Ces crises à répétition révèlent en outre les failles du libéralisme économique qui n’estime plus la production alimentaire comme une activité agricole, mais comme une activité purement industrielle "hors-sol", où les prix s’autorégulent selon la loi de l’offre et de la demande du marché. Dans ce vaste marché du travail d’élimination pure et simple des "petits" au profit des "gros", les financiers oublient de dire que les prix sauf dans les créneaux de qualité reconnue, ne tiennent pas compte des différences réglementations sanitaires, normes environnementales, et autres valeurs monétaires des cotisations sociales en vigueurs quand elles existent pour protéger les salariés. C’est d’ailleurs dans cette même logique que les critères d’ajustements des néo-libéraux à l’internationale se traduisent dans les faits par des écarts de salaires de 1 à plus de 80, l’expansion accrue des monocultures, l’accaparement des terres partout dans les pays pauvres, la destruction de l’agriculture vivrière, des pollutions qui contaminent les nappes phréatiques, et des problèmes de santé publique sont visibles dans bon nombres de pays peu regardant sur leurs législations environnementales. Cette logique agro-business à grande échelle exploite pour un salaire de misère les ouvriers agricoles, maltraite les animaux, méprise l’environnement, détruit plus d’emplois qu’ils n’en créent et permet aux patrons de l’agroalimentaire de faire de larges profits. C’est cette même libéralisation des marchés qui engendre une destruction et un gaspillage du tiers de l’alimentation produites dans le monde chaque année. La surconsommation des pays riches met en effet à la poubelle 670 millions de tonnes de nourriture, et le manque d’infrastructures volontaire des pays pauvres en annihile 630 millions de tonnes. Un tel gâchis provient des politiques marketings elles-mêmes, qui régulent volontairement les quantités de denrées alimentaires végétales et animales mises en vente pour obtenir le maximum de bénéfices. Dans ces conditions, les protagonistes de l’économie du marché qui fonctionnent selon les lois de l’offre et de la demande, détruisent les surplus économiquement non-rentable et spéculent sur le prix des produits agricoles. Cette aberration tue ainsi impunément 5 millions d’enfants chaque année, et fait souffrir 925 millions personnes par jour dans le monde.

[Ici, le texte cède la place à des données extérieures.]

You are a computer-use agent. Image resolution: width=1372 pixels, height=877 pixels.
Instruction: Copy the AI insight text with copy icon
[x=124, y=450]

Si l’on veut mettre en place une politique agricole internationale ambitieuse au service de l’intérêt général des peuples, il faut d’une part donner les moyens à chaque pays de mettre en place sa souveraineté alimentaire, offrir des emplois et des revenus décents aux salariés du monde agricole, produire une alimentation de qualité nutritive et gustative partout dans le monde, œuvrer à la transition écologique de l’agriculture en produisant de façon agroécologique, et il est primordial d’ériger des normes d’importations drastiques pour éviter le dumping fiscale. D’autre part, il est temps que les citoyens consommateurs se mettent à consommer autrement en privilégiant les produits respectueux du bien-être animal, et qu’ils décident de manière générale à consacrer un pourcentage plus important de leurs revenus à la nourriture, à la santé, et au développement de sa région pour un meilleur vivre ensemble planétaire.